Dataset content |
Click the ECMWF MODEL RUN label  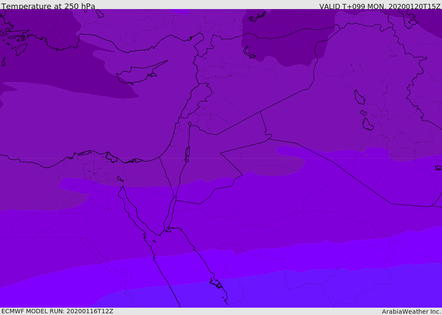coord(57,311)
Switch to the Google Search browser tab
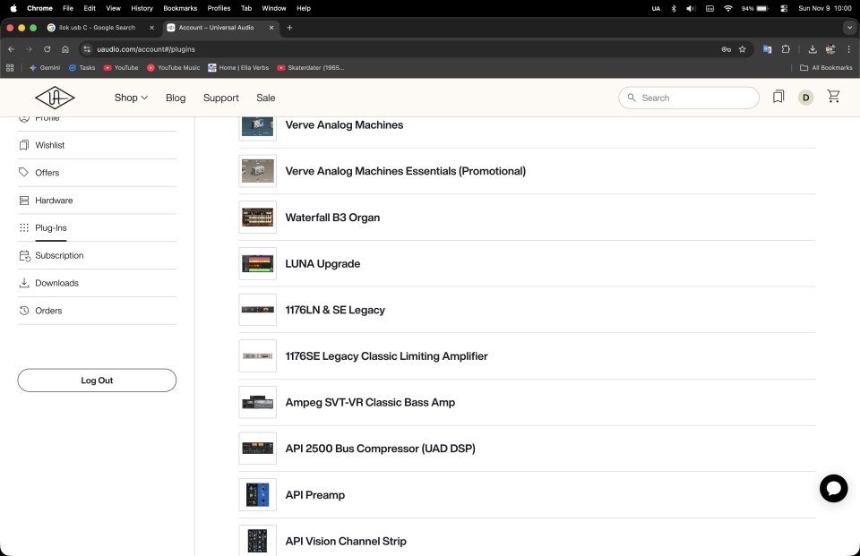Screen dimensions: 860x556 (94, 27)
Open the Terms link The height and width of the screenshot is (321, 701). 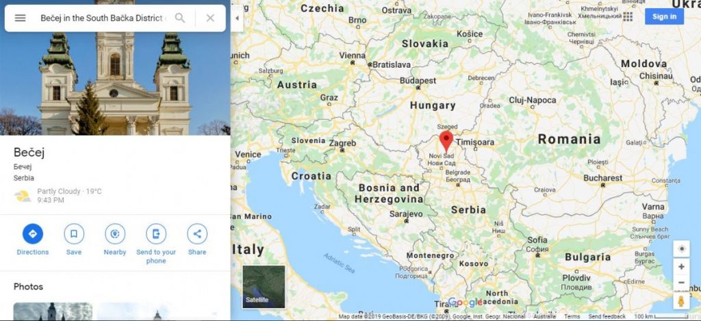(x=572, y=316)
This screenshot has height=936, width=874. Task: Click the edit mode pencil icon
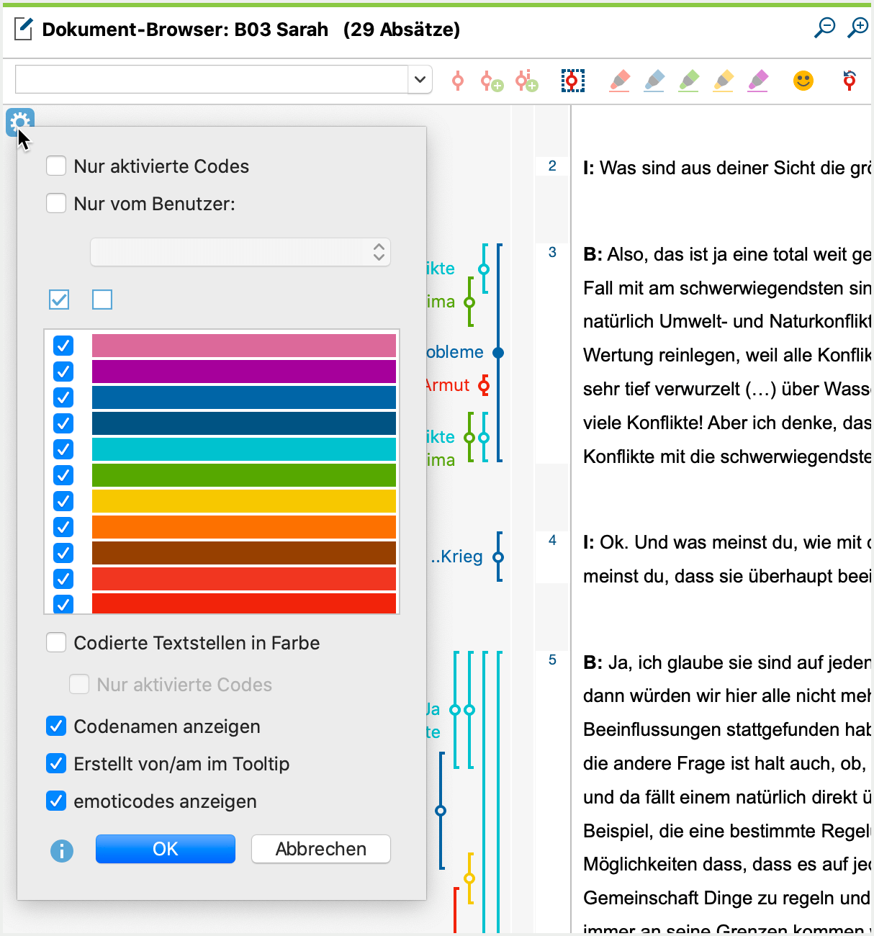click(x=23, y=30)
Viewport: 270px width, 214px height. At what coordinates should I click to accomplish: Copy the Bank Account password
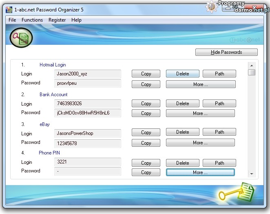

What the task asks |
Take the line containing "This screenshot has" and every line after it to the end of the records, and restate them verbatim, with no pictures.

Answer section |
This screenshot has height=936, width=874. Task: Click the edit mode pencil icon
click(x=23, y=30)
Viewport: 270px width, 214px height. At what coordinates should I click to accomplish: Copy the Bank Account password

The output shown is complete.